Sunday, April 01, 2012

Adventures in Jelly

It was St. Patrick's Day and I had a vision in green that I was determined to see come to fruition. It was all thanks to one of my favourite foodie shows - that BBC Radio 4 Sunday staple, the Food Programme. If you haven't tuned in, you should give it a try, because you can listen to a lot of their back catalogue on the BBC iPlayer and it's well worth it. Sometimes they do a report on one ingredient or type of food - scotch, say, or arbroath smokies - and sometimes they focus on a broader issue. They had an interesting couple of programs featuring Michael Pollan, for example, controversial foodster who advocates ignoring 'nutritionism' and focusing on eating simply. His mantra is 'Eat food. Not too much. Mostly plants;' also, eat basically what your grandmother would recognize as food.

I'm not sure whether Michael Pollan would recognize jello as food - especially not after I took out the packet of lime green powder and shook it into the boiling water - but my grandmother would. Real gelatin obviously has its uses in the functional kitchen, mostly along the lines of preserving meats, but jello as a dessert has been a fun treat for generations. It has the kid-attracting qualities of being brightly coloured, mobile, mixable and sculptable. And ridiculously sweet.

The episode I'd listened to featured jelly (or jello, to North Americans) and the use of food as spectacle through history - magnificent molded jellies topping the sort of banquets that last for days, for example.

The master of this form was Antonin Carême, who was a chef to Napoleon, George IV and Tsar Alexander I. You should read the story of his endeavours, if you aren't familiar with this 'chef to kings and king of chefs' - it starts out when he was abandoned by his parents in 1794 during the French Revolution, and continues through his apprenticeship in a patisserie, his challenge under Talleyrand (the first Prime Minister of France) to create a different menu every day for a year based on seasonal food, and his incredible career as a freelancer in some of Europe's most lavish kitchens. He is best known for creating pièces montées, extraordinary food sculptures depicting natural and architectural designs, created using pastry, spun sugar, jelly and whatever food ingredients suggested themselves. He is known as the first master of haute cuisine. And the inventor of the chef's hat!

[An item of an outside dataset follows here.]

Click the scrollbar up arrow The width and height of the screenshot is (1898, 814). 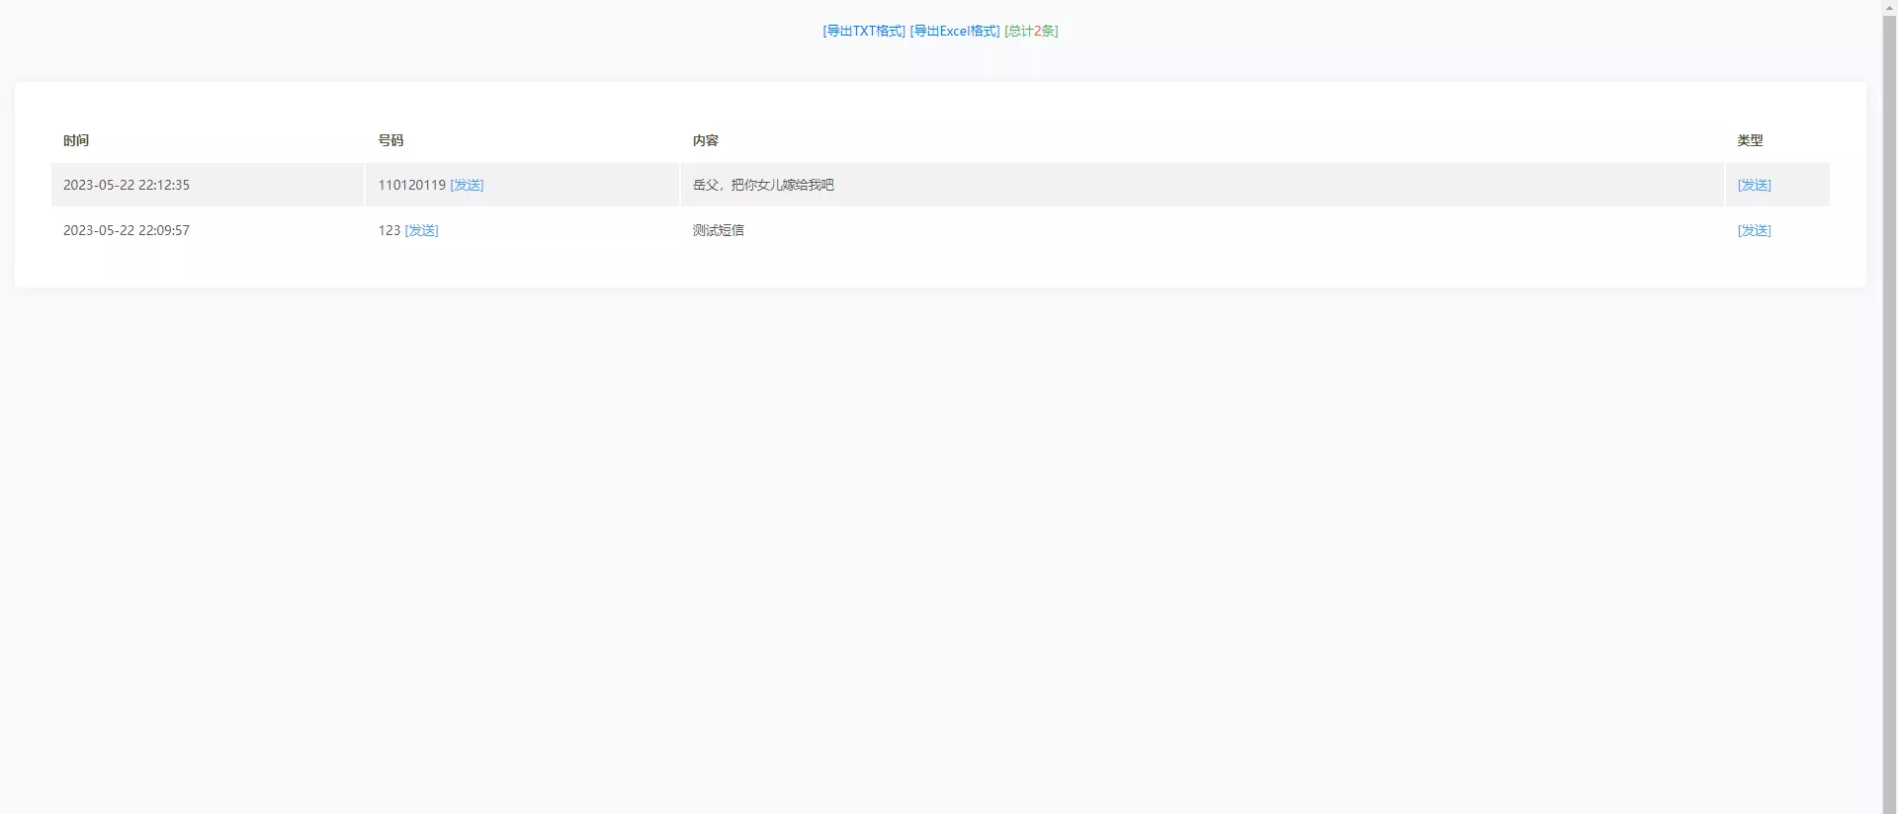coord(1889,7)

I include this pic of him (on the right) because I think it is similar in swagger and knife-wielding to this one of Anthony Bourdain:

A London company who call themselves modern 'jellymongers,' Bompas & Parr, has taken up the Carême gauntlet and modernized the jelly spectacle, making astonishing food-based creations and experiences. They got their start in jellies and have famously made a jelly St.Paul's Cathedral:

Carême was well-known for making architectural pieces, and Bompas and Parr are no different. They've made a jelly Millenium Bridge, a jelly airport and a jelly Buckingham Palace. They do special events, and provide a jelly technician to help you set up!

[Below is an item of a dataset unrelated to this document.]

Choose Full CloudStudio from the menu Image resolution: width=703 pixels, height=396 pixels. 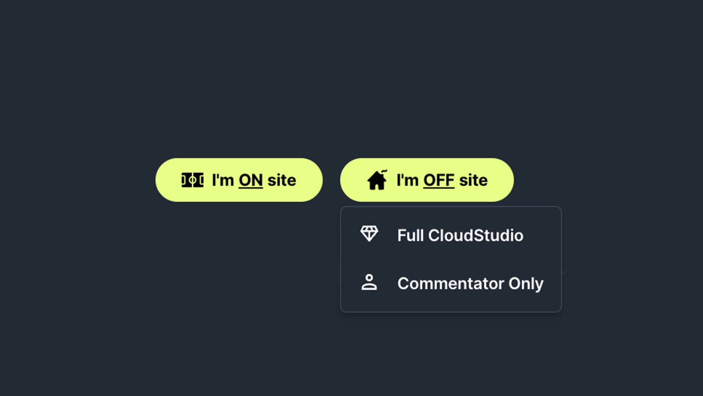(x=451, y=235)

But their most incredible work involves some very cutting-edge large-scale events: on one project they flooded the roof of Selfridges with emerald green stevia syrup, created crystal islands and provided rowing boats to navigate (tea was served, of course); they've created an Alice in Wonderland feast for 2,000 people; a five-ton chocolate waterfall; a dirt banquet; a concrete cake and flavour-it-yourself chewing gum. They've taken inspiration from Douglas Adams, Lewis Carroll, Roald Dahl and Arthur C. Clarke. They've held a 'Taste-O-Rama' banquet where they screened Indiana Jones and the Temple of Doom whilst simultaneously serving the food presented in the banquet in the film (monkey's brains, eyeball soup and the like). Underground. For the upcoming Olympics, they'll be making a forty-foot chocolate climbing wall.

Unbelievable, right? Where does my green-jellied vision fit in to all of this, you might ask? It was a poor vision in comparison, and I seem to remember the jellies of my youth setting up much more easily into amazing molds. All I wanted were some lime-green jelly initials for everyone at a St. Patrick's Day party we were going to. Sadly, they didn't set well (see first photo). They looked good, but when I tipped the mold over, imagining my solid green jellies sliding perfectly onto the plate, they just stayed put. Jelly fail! Flora told me to use more gelatin sheets, and spray the mould beforehand. Good tips! I will try again. But the jelly-letters were at least delicious, and the kids at the party scooped them out of their mold - and into their Sprite! - with aplomb.

Has Bompas & Parr ever done typographical jelly, I wonder?